To add to the confusion I have about The Lancet antiscience letter, it also seems as if leaves open the potential for the authors' statements to shoot themselves in the foot. One of the researchers who is part of the IDSA and CDC-endorsed American Lyme Disease Foundation's (ALDF) science advisory board is also a member of a Lyme disease patient advocacy science advisory board. Dr. Robert S. Lane is a science advisor to both Lymedisease.org/CALDA's science advisory board and the ALDF's science advisory board. Dr. Stephen Barthold, who is often called upon by Lyme disease advocacy groups to discuss his research at conferences and in interviews and was a recipient of an LDA grant - is also a member of the ALDF's science advisory board and has served on ad hoc committees for the National Research Fund for Tick-Borne Diseases, Inc.
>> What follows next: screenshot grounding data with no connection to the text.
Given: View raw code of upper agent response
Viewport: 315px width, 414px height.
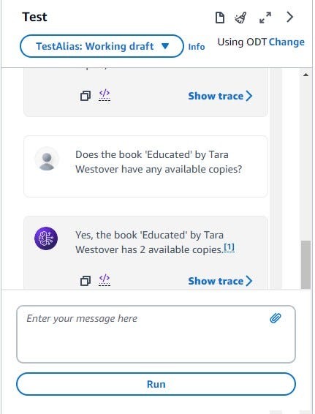Looking at the screenshot, I should tap(105, 95).
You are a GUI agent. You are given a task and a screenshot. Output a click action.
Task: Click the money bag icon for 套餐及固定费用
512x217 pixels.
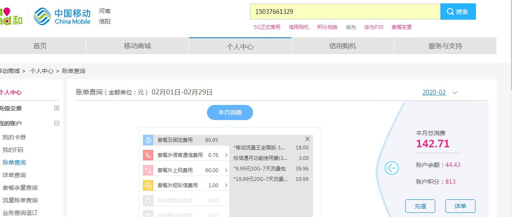coord(148,140)
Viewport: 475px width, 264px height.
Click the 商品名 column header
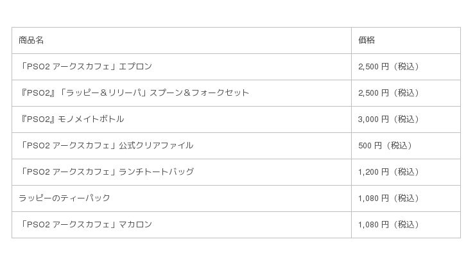click(31, 40)
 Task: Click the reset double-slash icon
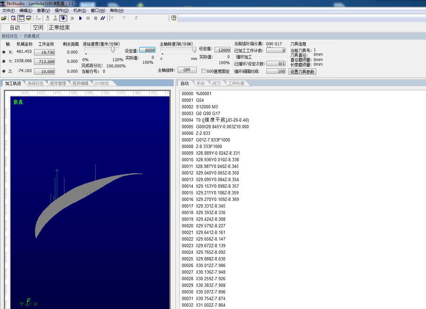click(103, 18)
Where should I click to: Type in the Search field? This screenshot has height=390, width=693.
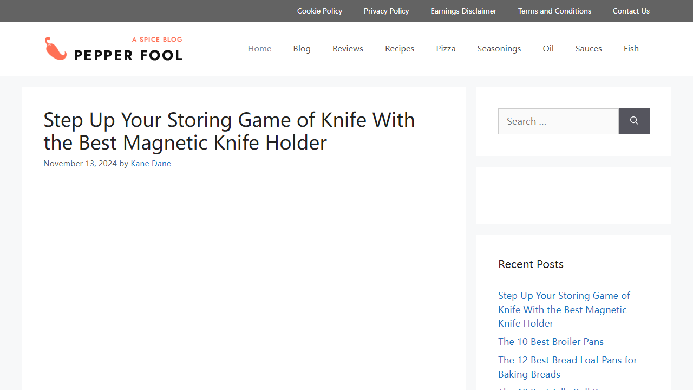558,121
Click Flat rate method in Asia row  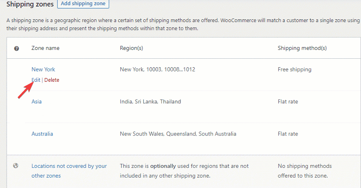click(x=288, y=102)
Any of a number of the researchers who have attended and given presentations at major Lyme disease advocacy organization conferences and events and were awarded grant money by Lyme disease advocacy organizations were at times affiliated with (either directly or indirectly) the authors of the antiscience letter in The Lancet. It would be strange if they found their research to come from a parallel universe - but if it did, at least part of it would be coming from their own.